Similar analysis as presented in Fig. 7 can be done by combining many processes, as one should do, to choose a suitable beam polarizations at ILC. For many processes (e.g., including WW production with anomalous couplings among charged gauge boson) with different couplings, the volume in which one should do the average will change to \(V_{\mathbf {f}/\mathbf {h}}= V_{\mathbf {F}}\), where \(\mathbf {F}\) would be the set of all couplings for all the processes considered. The set of observables \(\{\mathscr {O}\}\) would include all the relevant observables from all the processes combined in the expression for the likelihood.

4 Conclusion

To summarize, we aim to find the best choice of beam polarization for an \(e^+e^-\) collider to probe the anomalous couplings in the neutral gauge-boson sector in the ZZ and \(Z\gamma \) processes. We study the effects of beam polarization on polarization asymmetries and corresponding sensitivities towards anomalous couplings. Using the minimum averaged likelihood, we find the best choice of the beam polarization for the two processes and also the combined best choice. Here the list of observables includes the cross section along with eight polarization asymmetries for the Z boson. Simultaneous limits on anomalous couplings were obtained using the MCMC method for a set of benchmark beam polarizations including the best choices and they are listed in Tables 1 and 2. The limits obtained for the unpolarized case are better than the ones reported in Ref. [28]. This is because the present analysis includes three new observables \(\widetilde{A}_z\), \(\widetilde{A}_{xz}\) and \(\widetilde{A}_{yz}\). These new asymmetries yield better limits on \(f^Z_{4,5}\) and \(h^\gamma _{1,3}\), while we have comparable (yet better) limits on \(f^\gamma _{4,5}\) and \(h^Z_{1,3}\). Comparing the limits for various benchmark beam polarizations from Tables 1 and 2, we find that all three best beam polarization choices yield comparable limits and they are comparable to the unpolarized case as well. Thus, as far as anomalous couplings in the neutral gauge-boson sector are concerned, unpolarized beams perform as good as the best choices. This conclusion, however, can change if one includes more or a different set of observables in the analysis or add more processes to the analysis. For example, processes involving \(W^\pm \) or a Higgs boson may have a different preference for the beam polarization.
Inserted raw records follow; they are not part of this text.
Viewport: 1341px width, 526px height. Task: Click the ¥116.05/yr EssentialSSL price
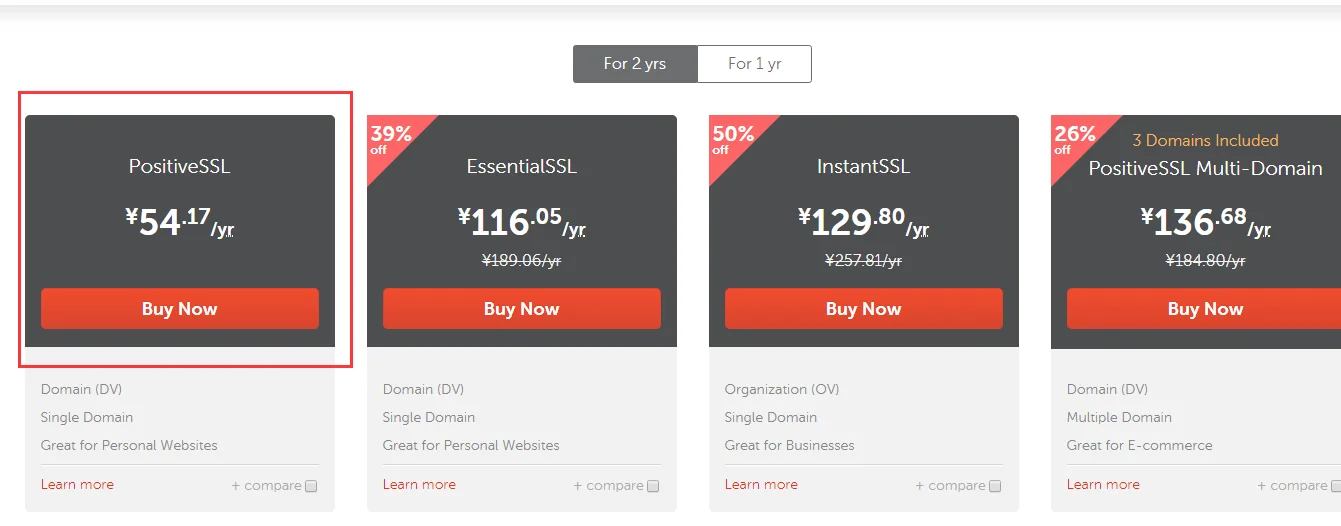click(x=521, y=222)

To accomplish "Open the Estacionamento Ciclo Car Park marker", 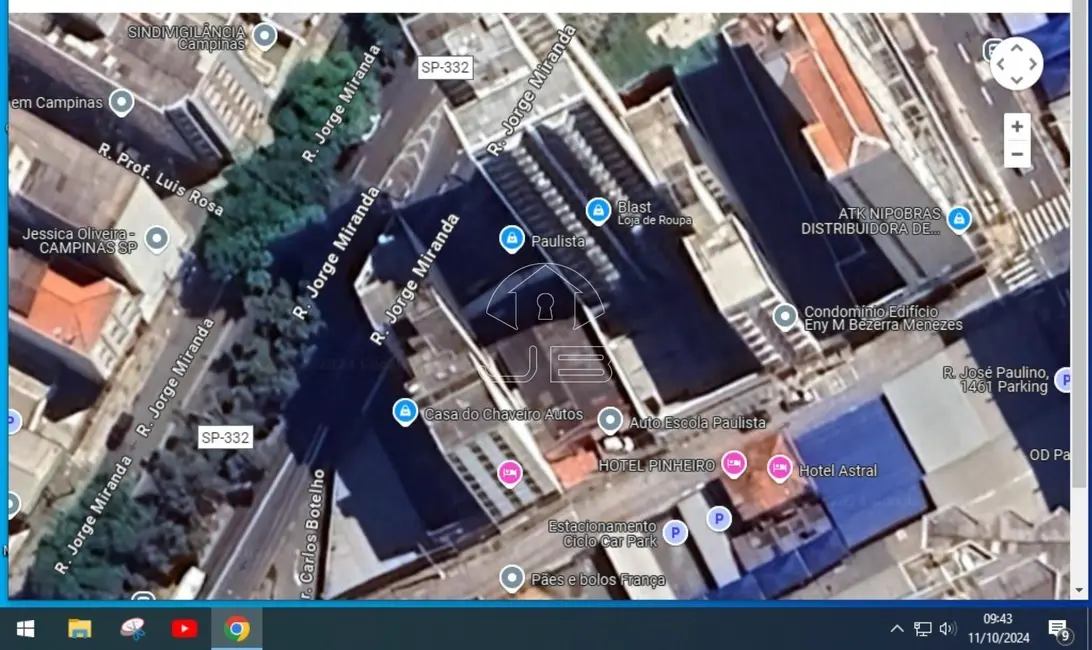I will (676, 532).
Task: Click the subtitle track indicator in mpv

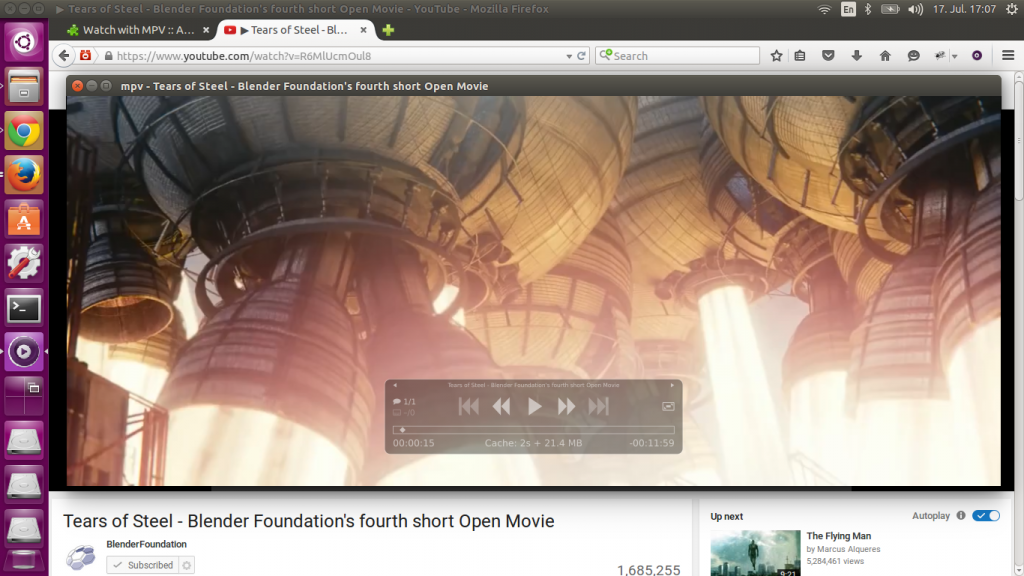Action: 403,412
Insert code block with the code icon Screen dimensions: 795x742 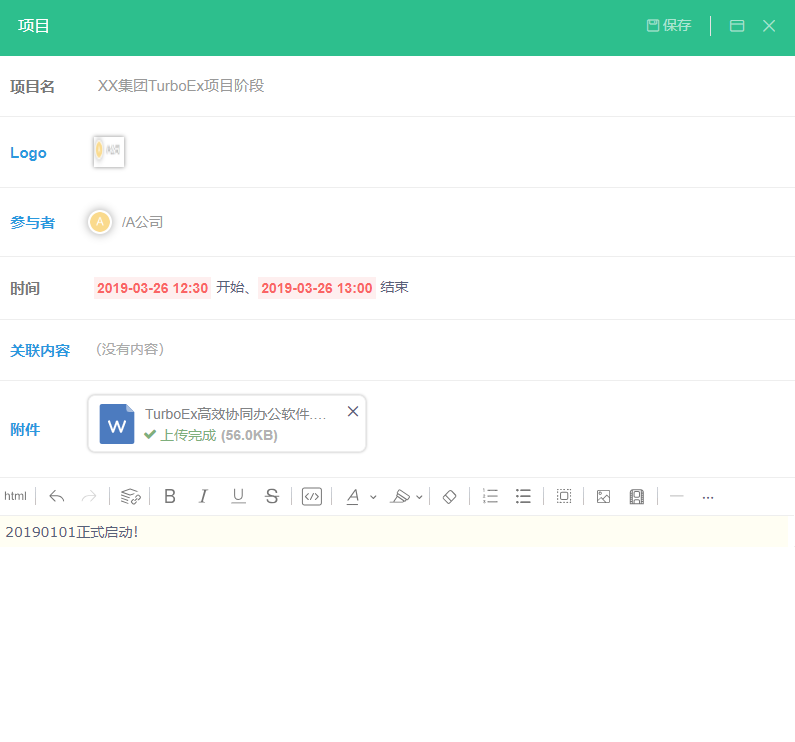point(311,496)
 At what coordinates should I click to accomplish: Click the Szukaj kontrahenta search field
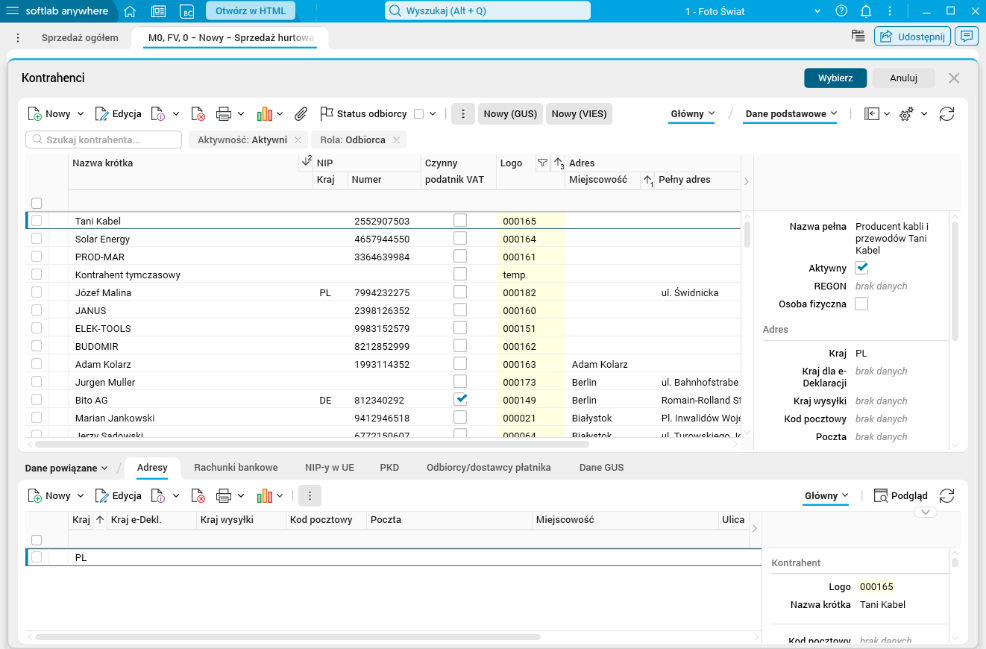(104, 140)
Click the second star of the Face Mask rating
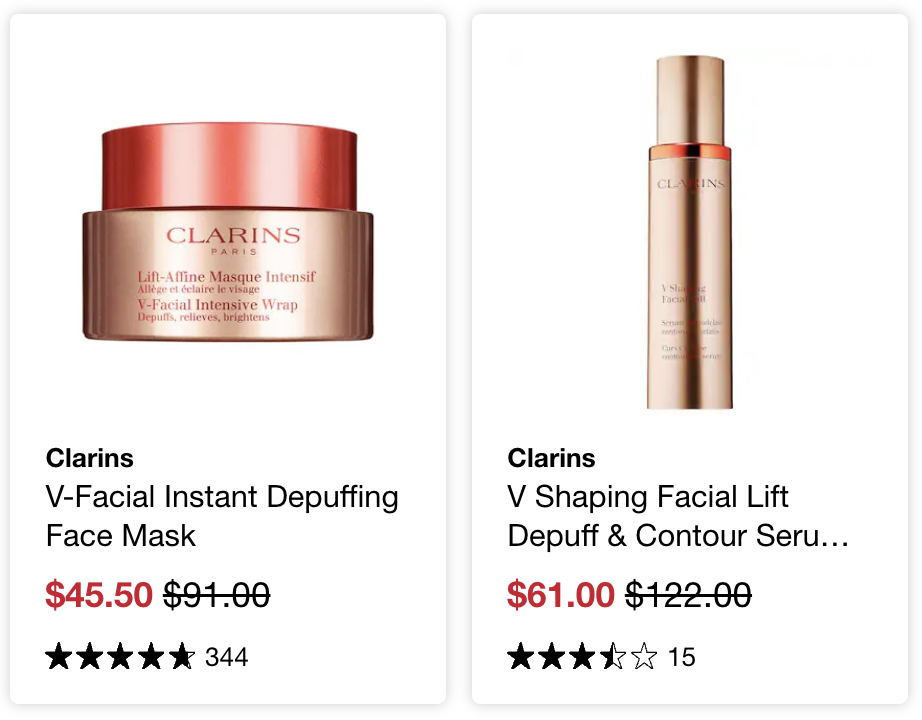922x720 pixels. [89, 656]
Considering the physics impact and the cost of beam polarizations at ILC one may chose the unpolarized beams for the first run, at least for the two processes studied here. But as we infer, a detailed global analysis is required involving other processes as well to conclude this. We further note that the case of transverse beam polarization is not addressed here and conclusions may differ in that case.